■ **Data for this task**
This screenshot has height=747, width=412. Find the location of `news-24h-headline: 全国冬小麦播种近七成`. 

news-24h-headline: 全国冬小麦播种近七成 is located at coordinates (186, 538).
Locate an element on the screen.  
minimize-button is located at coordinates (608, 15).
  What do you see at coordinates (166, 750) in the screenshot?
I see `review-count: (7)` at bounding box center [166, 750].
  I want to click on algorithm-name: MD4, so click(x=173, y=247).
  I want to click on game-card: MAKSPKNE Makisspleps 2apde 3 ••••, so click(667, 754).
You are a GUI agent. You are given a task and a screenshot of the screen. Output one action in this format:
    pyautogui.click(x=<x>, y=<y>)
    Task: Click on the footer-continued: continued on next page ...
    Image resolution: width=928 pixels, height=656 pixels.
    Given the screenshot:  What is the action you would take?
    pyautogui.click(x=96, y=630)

--

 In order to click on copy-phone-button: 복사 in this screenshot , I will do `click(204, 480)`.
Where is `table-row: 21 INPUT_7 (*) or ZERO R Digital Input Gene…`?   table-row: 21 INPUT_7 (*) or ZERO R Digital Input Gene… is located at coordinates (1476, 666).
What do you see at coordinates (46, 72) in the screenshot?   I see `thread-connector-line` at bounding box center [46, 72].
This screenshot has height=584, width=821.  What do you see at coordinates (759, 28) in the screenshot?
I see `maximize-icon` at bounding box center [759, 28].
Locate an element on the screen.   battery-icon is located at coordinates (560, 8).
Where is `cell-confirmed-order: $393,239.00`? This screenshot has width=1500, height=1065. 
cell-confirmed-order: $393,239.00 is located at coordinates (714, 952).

==

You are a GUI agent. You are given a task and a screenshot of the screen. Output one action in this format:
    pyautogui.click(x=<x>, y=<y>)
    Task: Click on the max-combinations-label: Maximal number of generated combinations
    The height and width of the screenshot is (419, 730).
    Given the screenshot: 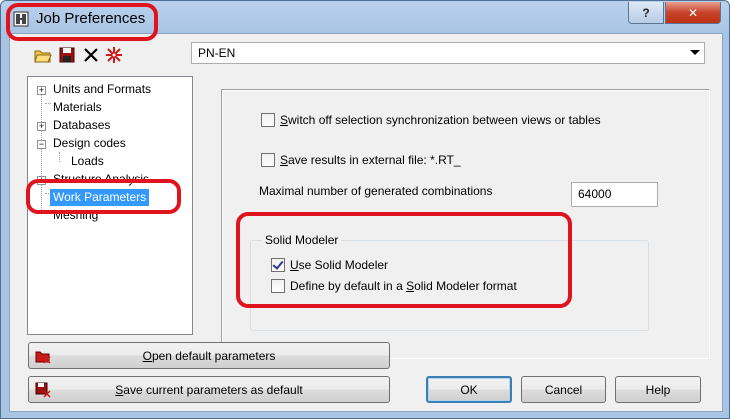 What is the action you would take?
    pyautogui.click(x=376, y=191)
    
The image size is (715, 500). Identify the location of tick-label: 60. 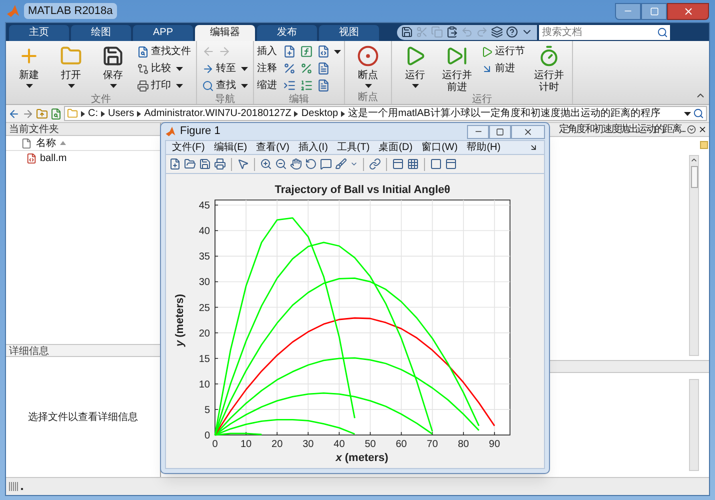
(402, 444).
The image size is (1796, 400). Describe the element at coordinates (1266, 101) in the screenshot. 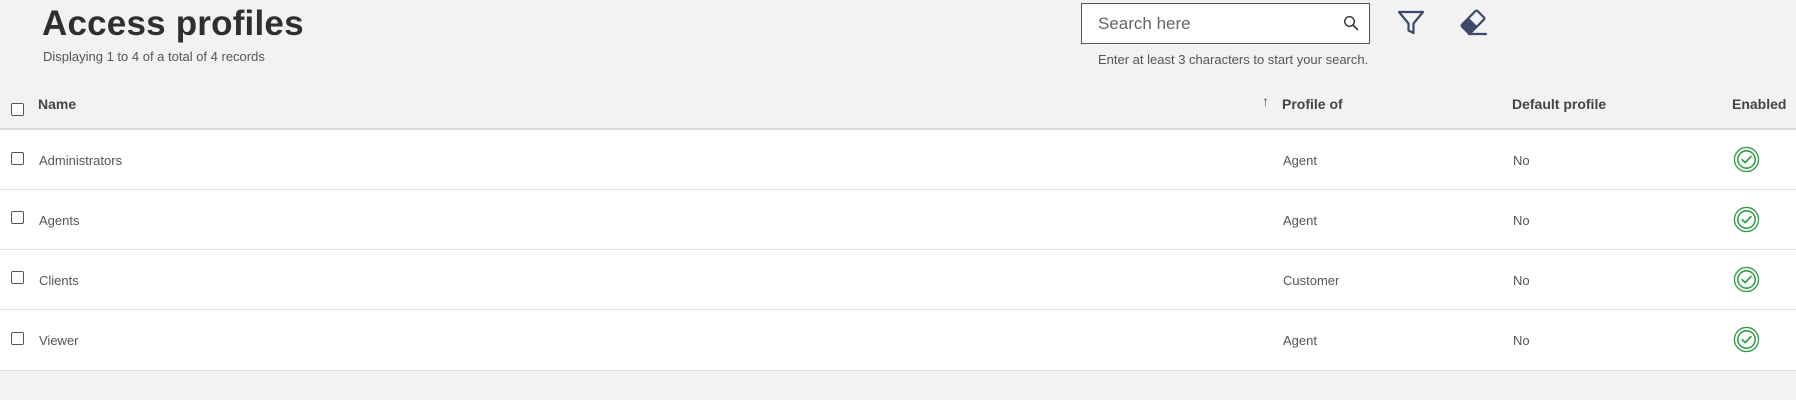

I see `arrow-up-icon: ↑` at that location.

■ **To-do item**
Please reproduce, unchanged, the lines of the records from the one containing "coordinates (1476, 666)." through the one containing "cell-confirmed-order: $393,239.00 is", both included.

■ **Response to the exercise**
Where is `table-row: 21 INPUT_7 (*) or ZERO R Digital Input Gene…`?   table-row: 21 INPUT_7 (*) or ZERO R Digital Input Gene… is located at coordinates (1476, 666).
What do you see at coordinates (46, 72) in the screenshot?   I see `thread-connector-line` at bounding box center [46, 72].
This screenshot has height=584, width=821.  What do you see at coordinates (759, 28) in the screenshot?
I see `maximize-icon` at bounding box center [759, 28].
Locate an element on the screen.   battery-icon is located at coordinates (560, 8).
Where is `cell-confirmed-order: $393,239.00`? This screenshot has width=1500, height=1065. 
cell-confirmed-order: $393,239.00 is located at coordinates (714, 952).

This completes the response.